- **Passage shown**
⁂

And Brown will set the committee’s agenda, increasing the likelihood that it will hold hearings focused on climate-related financial risk. Judge said that would apply pressure on regulators to address the issue and give them more of a "backbone" to take steps that may have been less palatable to Republican leadership.

"I think all the financial regulators are going to expect that they need to have answers to questions about what they are doing with respect to matters of climate change, or access to credit, or addressing inequities that are perpetuated by the financial system," said Judge.

"The implications, while not radical upfront, I think could add up significantly," she added.

Regulation or legislation

Many financial agencies already have the power to assess and address climate change without lawmakers — whether through regulations, conducting climate-focused research or officially incorporating climate risk assessment into their mandates.

And Democrats’ razor-thin Senate majority, paired with the pandemic, promises to complicate the prospects of passing financial regulatory policy anytime soon.

"While there’s certainly going to be more change in this space, and more possibility for legislation … the more progressive end of the agenda I still don’t think is likely to become law in the next four years," said Jennifer Schulp, who directs financial regulation studies at the Cato Institute, a libertarian think tank.

Sen. Elizabeth Warren (D-Mass.), for instance, introduced a bill in 2019 that would require all public companies to disclose their climate vulnerabilities to investors.

The same year, Sen. Brian Schatz (D-Hawaii) put forth a bill that would require the Federal Reserve to conduct climate change stress tests.

Brown did not co-sponsor either bill. But he has repeatedly called on financial agencies to identify industry risks from rising temperatures while ensuring that the economy helps workers and communities that are vulnerable to climate change.

"Whether there’s legislation or not, and whether it passes the Senate or not, on a lot of these disclosure and risk issues I think we’ll see that coming from the agencies themselves under existing authority," Schulp added.

Gelzinis of CAP doesn’t disagree. But he does think the Senate power switch opens a legislative window. "It’s not going to necessarily fly through, but it’s at least a possibility now," he said.

‘A lot more pressure’

The Bank Policy Institute and the Financial Services Forum, two industry trade groups, declined to comment for this story.

⁂

- **Records**
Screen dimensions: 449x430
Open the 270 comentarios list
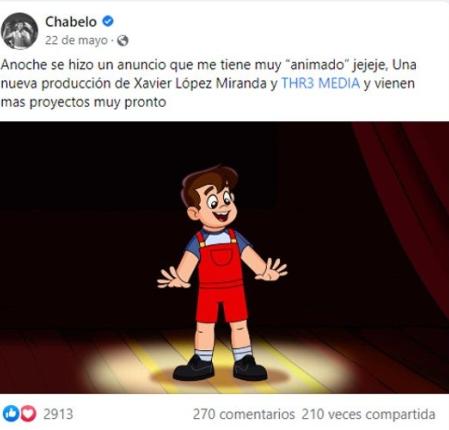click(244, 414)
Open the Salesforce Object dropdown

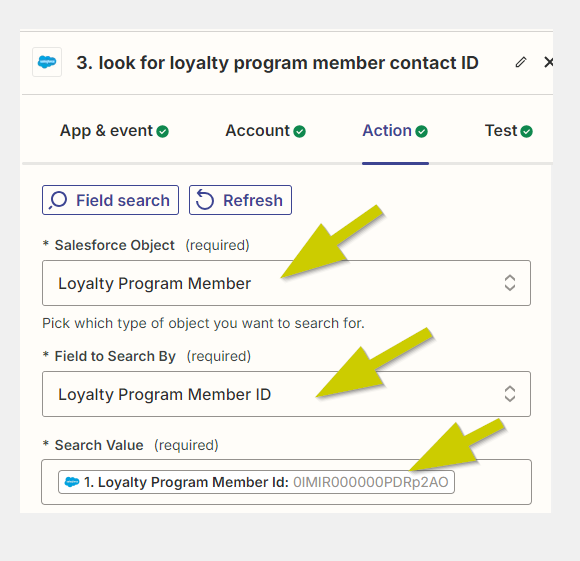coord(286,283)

⁂

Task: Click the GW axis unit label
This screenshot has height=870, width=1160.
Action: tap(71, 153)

⁂

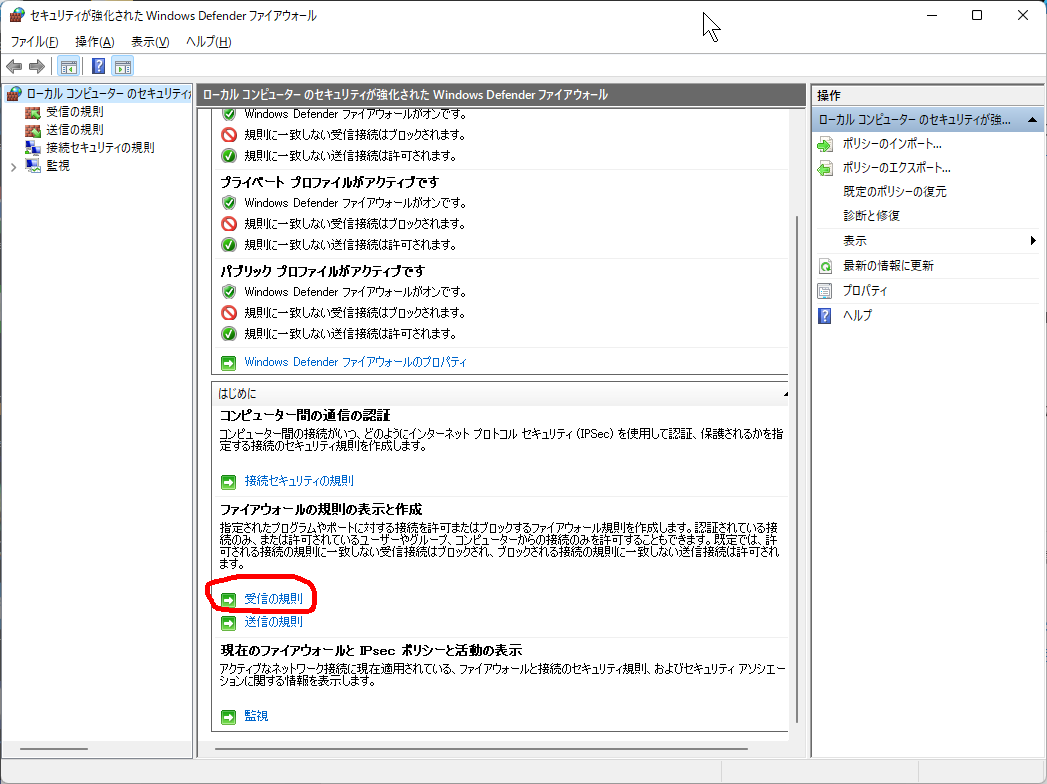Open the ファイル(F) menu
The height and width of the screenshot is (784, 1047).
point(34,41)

⁂

- **Instructions**
[A] Decide whether each statement agrees with the passage on climate-related financial regulation. Answer yes or no for each, and quote the words from the passage that settle it.
(i) Brown co-sponsored the 2019 bill that Warren introduced.
(ii) Jennifer Schulp directs financial regulation studies at the Cato Institute.
(iii) Schatz's bill would have required the Federal Reserve to conduct climate change stress tests.
[B] Pick up the passage on climate-related financial regulation and continue it from its last sentence.
The lines placed after the passage are separate material.

- **Answers below**
[A]
(i) No: "Brown did not co-sponsor either bill."
(ii) Yes: "who directs financial regulation studies at the Cato Institute, a libertarian think tank."
(iii) Yes: "a bill that would require the Federal Reserve to conduct climate change stress tests."

[B]
But in 2014 — when there was a possibility that Brown would chair the banking panel — a bank executive told The Washington Post that the idea of him heading the panel was "frightening." The executive added that Brown didn’t seem willing to find "common ground" with Wall Street.

Brown aside, former Federal Reserve attorney Jeremy Kress, who is an assistant professor at the University of Michigan, noted that businesses in general — and banks in particular — prefer divided government because it often creates regulatory gridlock.

While the Dow Jones Industrial Average actually surged Wednesday in response to the Georgia election results — due in part to the prospect of more fiscal stimulus — Kress believes it’s likely that "folks who are in charge of regulation at large banks … are not happy with the outcomes of the elections."

Schulp of Cato agreed in part, noting that she doesn’t think the financial services industry should feel it’s "in the clear."

"There’s certainly going to be action … and a lot more pressure from the administration, period — not just the Senate Banking Committee — to live up to some of the commitments that [firms have] been making on the climate front," she said.

On the regulatory side, she warned against lawmakers’ using financial regulators to effect climate policy, which she thinks would be better handled by other agencies.

Others, meanwhile, see Biden’s win — and Democrats’ Senate takeover — as a chance to accelerate an issue that’s already gaining steam in the United States.

"These ideas about climate financial risk have been in the brainstorming stage for four years or so, and they’ve not really, I think, gotten a fair hearing at the financial agencies," said Kress.

"But now the door’s open," he added. "So this is where the rubber’s going to meet the road."

This story also appears in E&E Daily.